Megan Dethier is interested in marine ecology, especially the ecology of shorelines. Specific topics of interest are: plant-herbivore interactions, especially the roles of algal functional morphology, chemical defenses, and ecological refuges; the effects of intertidal stresses (e.g., desiccation) on energy allocation patterns in intertidal algae – how algae make “decisions” when stressed about how to allocate energy between growth, reproduction, and defense; the classification, long-term monitoring, and maintenance of biodiversity of intertidal habitats. She also is interested in invertebrate functional morphology, especially morphological features that confer resistance to predators.
Marine Biology Courses
Comparative morphology and biology of marine invertebrates with emphasis on field and laboratory studies. Representatives of all major and most minor phyla are collected, observed live, and studied in detail. Taken at Friday Harbor Laboratories. Opportunities to work with live plans and animals doing hands-on research of your own choosing.
In her own words
What were the key moments in your pathway to becoming a scientist and studying marine biology?

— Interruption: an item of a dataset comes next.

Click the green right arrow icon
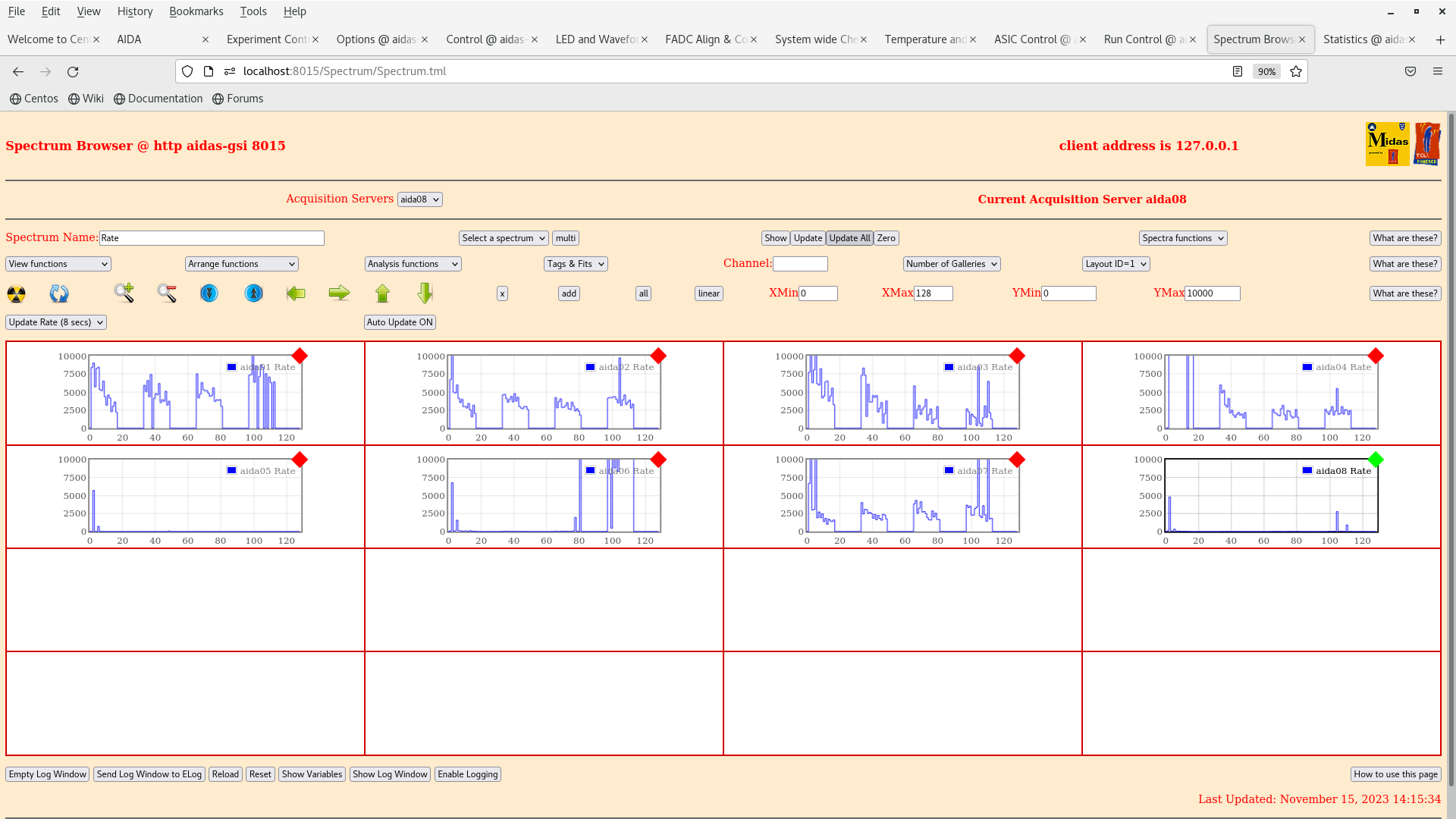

I spent childhood summers on the coast of Maine, forever cementing me to becoming a marine biologist. I had a fantastic biology teacher in high school. I did my first research as a junior in college during a quarter at the Bermuda Biological Station… but at that point I was already long committed to this career path.
What advice would you have for a high school student interested in marine biology?
Take math, get good with computers, and learn to write! None of those sound like ‘marine biology’, but they are all essential skills for really becoming a marine scientist.